A Global Climatology of Tropical Easterly Wave Diabatic Heating Using Satellite and Reanalysis Data

Abstract

Tropical easterly waves (TEWs) play a critical role in regulating convection and precipitation across the global tropics. These synoptic-scale features are commonly known to act as seed disturbances for tropical cyclogenesis and serve as an essential component in monsoon precipitation. Since tropical waves such as TEWs are known to produce large amounts of rainfall and diabatic heating that can strongly affect the large-scale circulation and extratropical weather, better understanding the convective behavior of these waves could lead to more accurate weather forecast and global climate models. To help improve our knowledge of a more elusive type of tropical wave, we use satellite and reanalysis estimates of the diabatic heating associated with and specific to TEWs identified by a tracking algorithm based on low-level curvature vorticity.

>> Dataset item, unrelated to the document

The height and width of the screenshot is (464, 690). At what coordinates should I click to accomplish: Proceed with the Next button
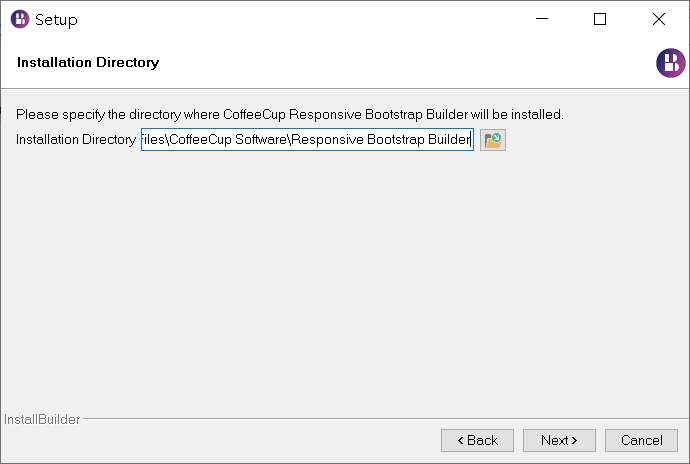click(x=559, y=440)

This study uses the Tropical Rainfall Measuring Mission (TRMM) version 6 convective-stratiform heating (CSH) and spectral latent heating (SLH) orbital products to create a global climatology (1998-2015) of TEW diabatic heating. Additionally, the observed heating is compared to similar terms using the MERRA-2 temperature tendency data. TEW-specific composites of the vertical structure of diabatic heating and its subterms are compared across datasets and across a variety of tropical regions. There are striking differences between the reanalysis and satellite heating with the reanalysis overpredicting the magnitude of heating, especially at low levels. The observed heating profiles show stronger mid-level heating, although both reanalysis and observed heating profiles show increases in mid-level heating for the conditional (i.e., TEW-specific) heating relative to the unconditional background. Similar patterns of top- and bottom-heaviness emerge in two-dimensional composites of TEW latent heating as stronger heating rates and percent contributions to the background are generally higher at 500 hPa than at 850 hPa. Geographic differences in the strength and distribution ofdiabatic heating, inter-term and dataset comparison, and preliminary work towards identifying wave-to-wave and seasonal variability are also discussed.